# What you should do
Update the material in the stretch from the line containing "Where should I click to: Select the Specific" through the line containing "Action: [x=164, y=105]" by changing "internal energy" to "kinetic energy", and present only those lines with nothing else altered.

# Task inputs

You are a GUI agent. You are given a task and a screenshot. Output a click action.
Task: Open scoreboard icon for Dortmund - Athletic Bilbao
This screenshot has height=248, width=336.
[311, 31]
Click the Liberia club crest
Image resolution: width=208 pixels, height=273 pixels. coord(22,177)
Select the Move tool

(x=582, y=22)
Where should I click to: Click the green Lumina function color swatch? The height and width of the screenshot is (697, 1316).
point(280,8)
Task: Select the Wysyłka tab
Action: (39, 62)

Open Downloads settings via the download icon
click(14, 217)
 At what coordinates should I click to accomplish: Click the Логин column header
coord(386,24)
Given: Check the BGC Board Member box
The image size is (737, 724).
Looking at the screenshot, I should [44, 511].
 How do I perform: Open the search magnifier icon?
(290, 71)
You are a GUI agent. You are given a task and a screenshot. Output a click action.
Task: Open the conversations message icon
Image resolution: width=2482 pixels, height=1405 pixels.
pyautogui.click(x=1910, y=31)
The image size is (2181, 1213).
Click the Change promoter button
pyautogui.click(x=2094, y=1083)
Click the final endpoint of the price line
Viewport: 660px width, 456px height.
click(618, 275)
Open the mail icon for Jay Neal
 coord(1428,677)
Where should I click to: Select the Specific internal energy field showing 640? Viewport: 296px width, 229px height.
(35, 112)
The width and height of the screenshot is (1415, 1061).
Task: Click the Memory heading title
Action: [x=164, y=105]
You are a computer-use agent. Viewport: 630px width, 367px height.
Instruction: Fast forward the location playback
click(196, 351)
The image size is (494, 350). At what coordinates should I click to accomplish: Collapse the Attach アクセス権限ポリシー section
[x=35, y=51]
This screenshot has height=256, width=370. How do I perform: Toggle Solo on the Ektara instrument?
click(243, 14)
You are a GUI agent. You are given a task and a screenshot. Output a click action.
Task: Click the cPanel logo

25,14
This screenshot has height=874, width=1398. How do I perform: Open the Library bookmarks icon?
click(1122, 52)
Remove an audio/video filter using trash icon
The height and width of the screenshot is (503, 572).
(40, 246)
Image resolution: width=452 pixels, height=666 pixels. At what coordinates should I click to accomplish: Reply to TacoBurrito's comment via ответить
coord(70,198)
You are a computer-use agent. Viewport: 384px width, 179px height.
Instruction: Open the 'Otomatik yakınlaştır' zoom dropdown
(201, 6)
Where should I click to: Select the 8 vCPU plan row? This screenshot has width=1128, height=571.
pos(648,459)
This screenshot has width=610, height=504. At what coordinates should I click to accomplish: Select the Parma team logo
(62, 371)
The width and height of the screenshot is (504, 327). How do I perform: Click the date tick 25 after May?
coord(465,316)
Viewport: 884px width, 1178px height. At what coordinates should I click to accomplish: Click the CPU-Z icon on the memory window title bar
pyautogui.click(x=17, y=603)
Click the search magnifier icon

# Expected answer
Where should I click to: Select the Specific kinetic energy field showing 640? Viewport: 296px width, 229px height.
(35, 112)
The width and height of the screenshot is (1415, 1061).
Task: Click the Memory heading title
Action: [x=164, y=105]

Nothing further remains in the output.